Lower down are entries containing pictures. Copy exactly, without those pictures, the lines from the line with "Where should I click to: Open" through the line with "Expand AI Overview with Show more".

##### Source material #####

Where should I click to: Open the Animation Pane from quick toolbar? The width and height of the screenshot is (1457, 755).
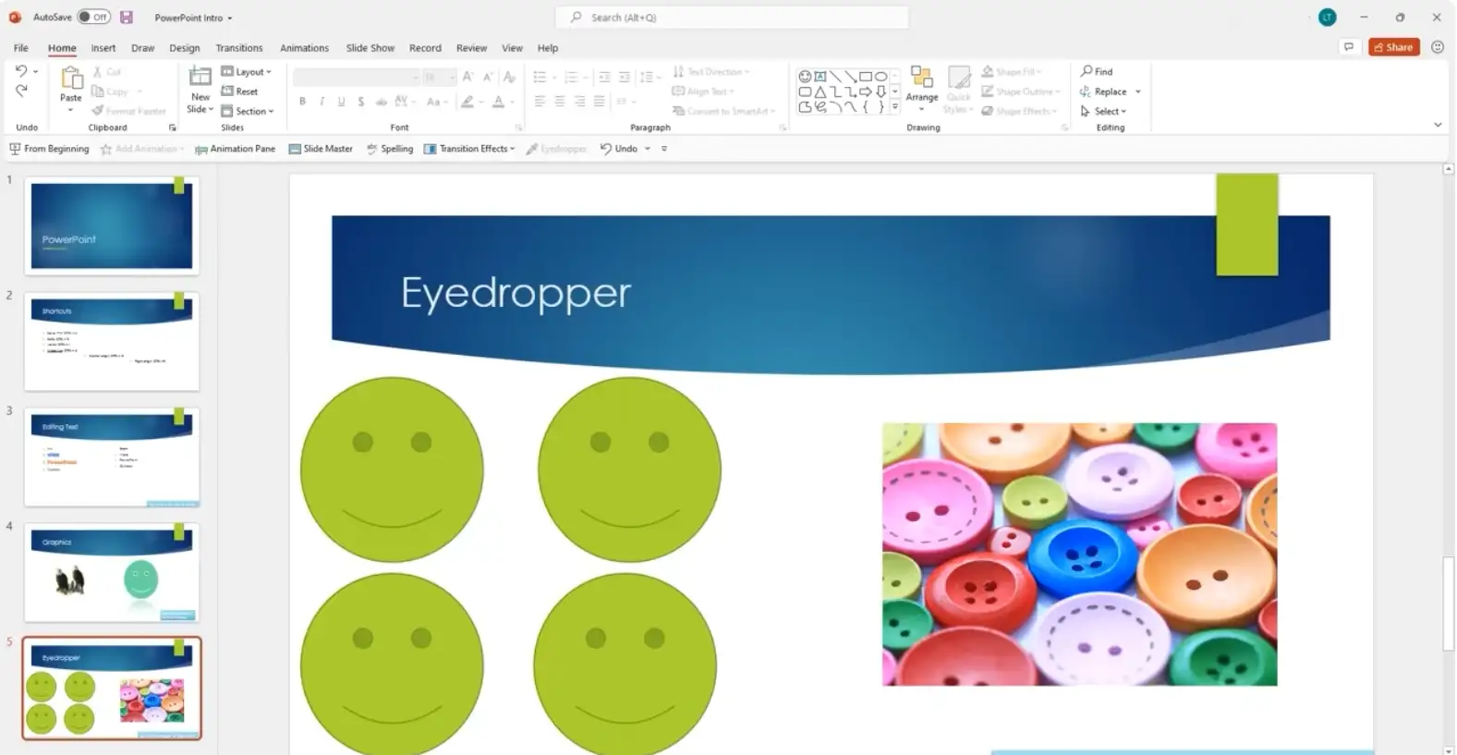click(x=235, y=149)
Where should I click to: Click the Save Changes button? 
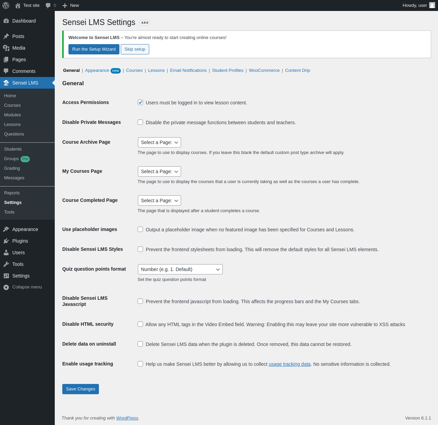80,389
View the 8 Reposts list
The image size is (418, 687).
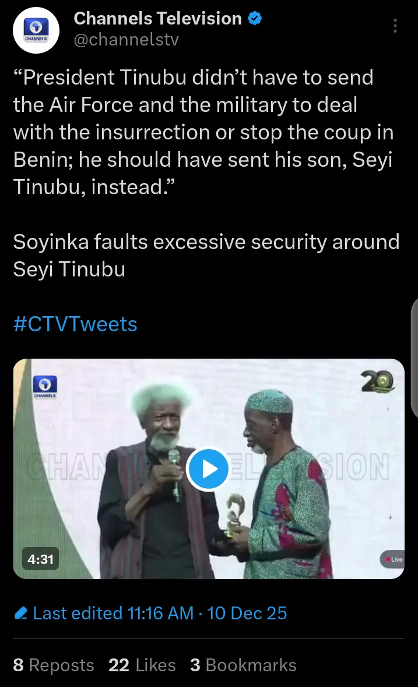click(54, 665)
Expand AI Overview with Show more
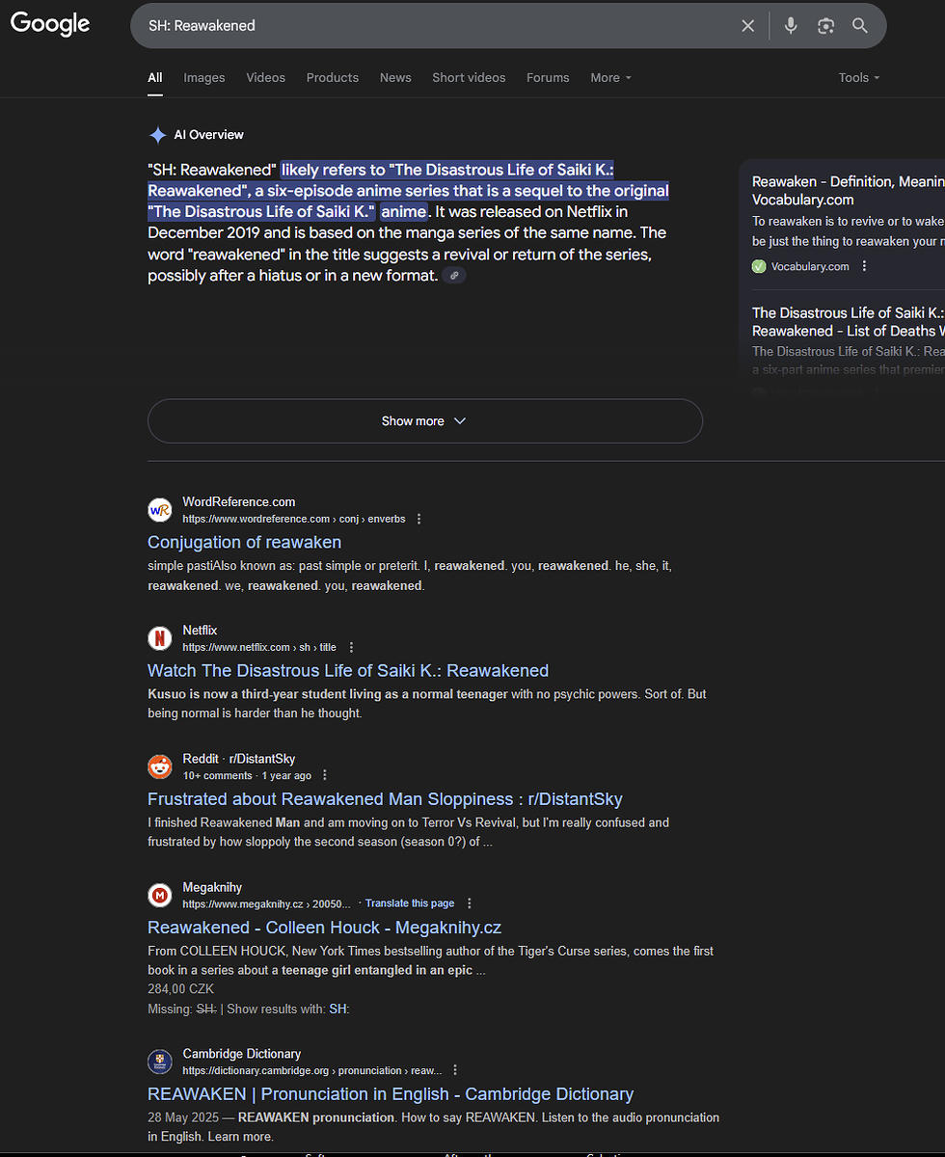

#####
##### Source material #####

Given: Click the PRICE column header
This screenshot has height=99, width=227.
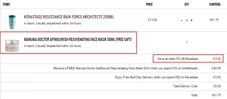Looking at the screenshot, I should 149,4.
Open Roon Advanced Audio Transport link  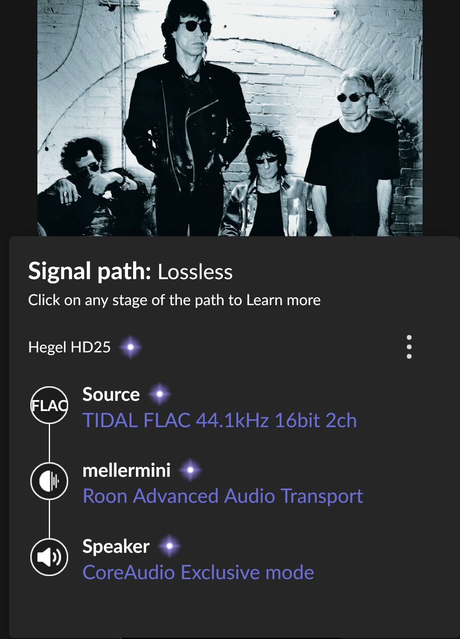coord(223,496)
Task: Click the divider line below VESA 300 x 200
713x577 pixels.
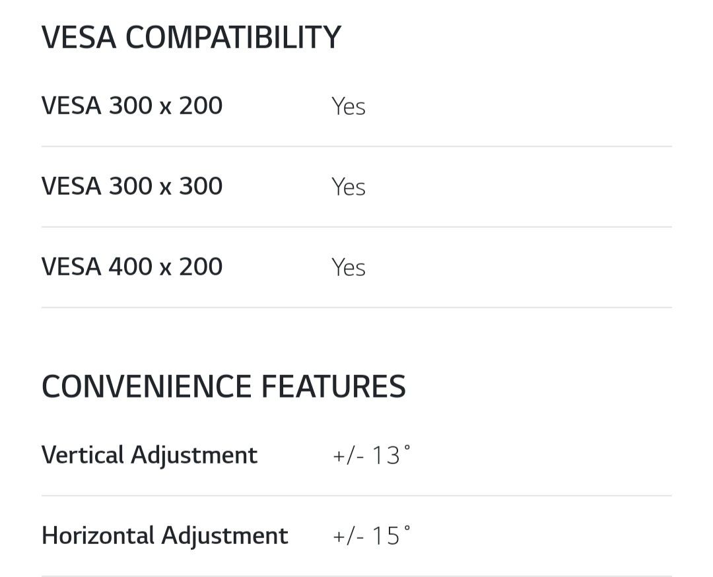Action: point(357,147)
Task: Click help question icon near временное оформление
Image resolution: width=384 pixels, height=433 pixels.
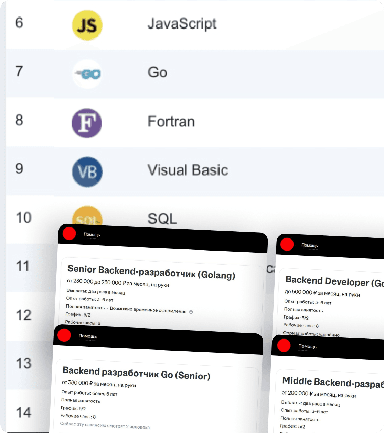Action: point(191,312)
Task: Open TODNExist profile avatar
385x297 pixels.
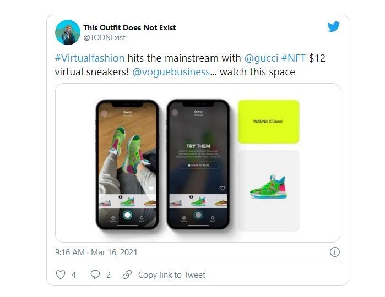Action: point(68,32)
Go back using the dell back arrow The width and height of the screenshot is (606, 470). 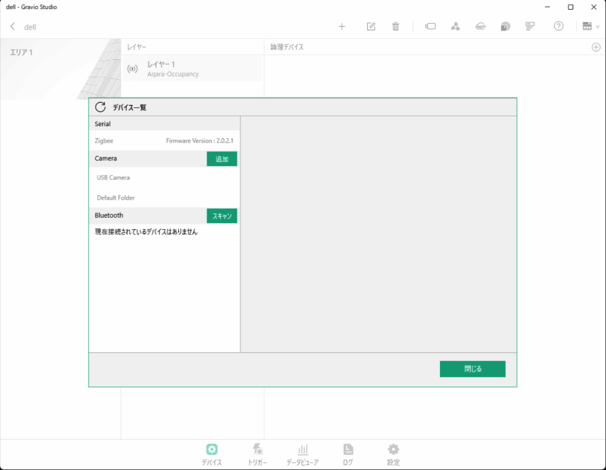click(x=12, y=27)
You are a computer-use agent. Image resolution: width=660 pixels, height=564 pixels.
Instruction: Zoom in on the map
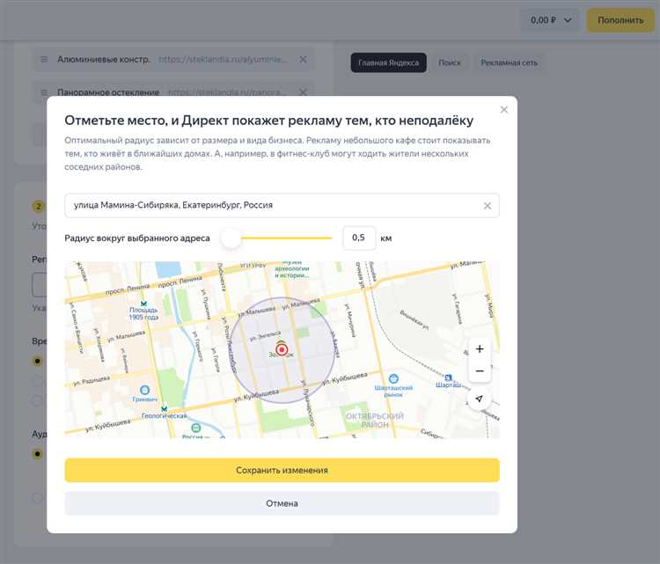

#####

Worked solution >>
Where should I click to: Open the Animation Pane from quick toolbar? The width and height of the screenshot is (1457, 755).
click(x=235, y=149)
Where should I click to: Click the Save Changes button? 
80,389
View the 8 Reposts list
The image size is (418, 687).
click(54, 665)
Expand AI Overview with Show more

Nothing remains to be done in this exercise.